Monday, July 1, 2024, Fortress of Louisbourg National Historic Site, Cape Breton, Nova Scotia, Canada

From our campground in Little Bras D'or, NS, it was about a 45-minute drive to the Fortress of Louisburg National Historic Site. A crowd was expected since it was Canada Day (July 1st, 1867, Canada became a self-governing dominion within the British Empire) and park admission was free for everyone. Our National Park passes, provided by Fantasy RV Tours, made it free for us any day but we decided it was best to visit today. On our way, we had to make a quick stop in Sydney to ogle the world's largest fiddle. It stood 17 meters tall (almost 56 feet) and weighed 8 tons. It was created to celebrate the important role music played in the cultural heritage of Cape Breton Island but I think it was just to draw tourists in.

On the water, fishermen were busy even though it was a holiday.

We followed Google Maps only to be turned around and directed back to a visitor center where we had to board a bus to the site. It wasn't a complete waste of time - we caught a different angle on the fort and more fishermen in the fog.

After we exited the bus we explored an old fisherman's sod roof home where volunteers were dressed in period garb. A fellow gave us a glimpse into life in the 1800's. He explained how Cod were caught, processed, and shipped to France. It turns out you can salt and dry Cod (apparently only Cod) to preserve them indefinitely. Just rehydrate and rinse the salt away and the fish is just like fresh. I guess without refrigeration you had to be creative.

A short walk away, we reached the guard house where they actually had a drawbridge over a moat. The moat was open to the sea so I doubt it was very effective for repelling attacks.




Just beyond the drawbridge were guard barracks and then the armory and more barracks.




The governor lived in the big house high on the hill. It also contained the church and barracks for another 700 officers and soldiers.



Oddly, there was a separate guard house outside the building full of soldiers. Half of the building below was for the captain of the guard and the other half housed another dozen soldiers.


Another character filled us in on life in the barracks. Each bed was assigned to three soldiers. Each had a straw-filled mattress for 8 hours of the day. They cooked in the room, washed in the room, and slept in the room. Work details ran 24 hours a day and the soldiers were basically a labor force to build and main the fortress.

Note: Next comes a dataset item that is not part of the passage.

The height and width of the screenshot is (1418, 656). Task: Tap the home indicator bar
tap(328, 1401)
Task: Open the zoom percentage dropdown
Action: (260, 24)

The number two man lived in the house below. It was probably well appointed and comfortable in its day but now it housed Legos, lots of Legos.


Only one room was inside the house now and it was covered by a Lego model of the entire fortress. It was fascinating to study the details someone had worked into the model. They had a sense of humor as well judging by the gulls and lobsters spread throughout.


When we left the Legos we walked into a fog bank that transformed the landscape. It lifted almost as quickly as it had rolled in.


In the garden area behind the captain's house, Joani found wild Columbine flowers that were colorful but less full and varied than today's blooms. The captain, by the way, was quite the devious one. He also ran a pub and kept the soldiers in debt so they would have to re-enlist to pay their tab.



As part of the program, a cannon was fired at the close of the fort each day. A detail of soldiers marched through the streets to the sea wall to perform the ritual. Drummers drummed and fifers fifed as the crowd built behind them. 


We followed for a bit and snapped our pictures. Joani found this little guy to be precious as he directed his parents to follow the soldiers.


The crowd grew larger as we approached the fortress wall. We realized they were all going to head for the bus as soon as the cannon was fired. We decided to get ahead of the crowd to the buses instead of waiting for the big "BOOM". We reached the bus and boarded with no wait. Almost immediately after the bus started rolling it started to sprinkle. By the time we reached our car, the rain fell in earnest.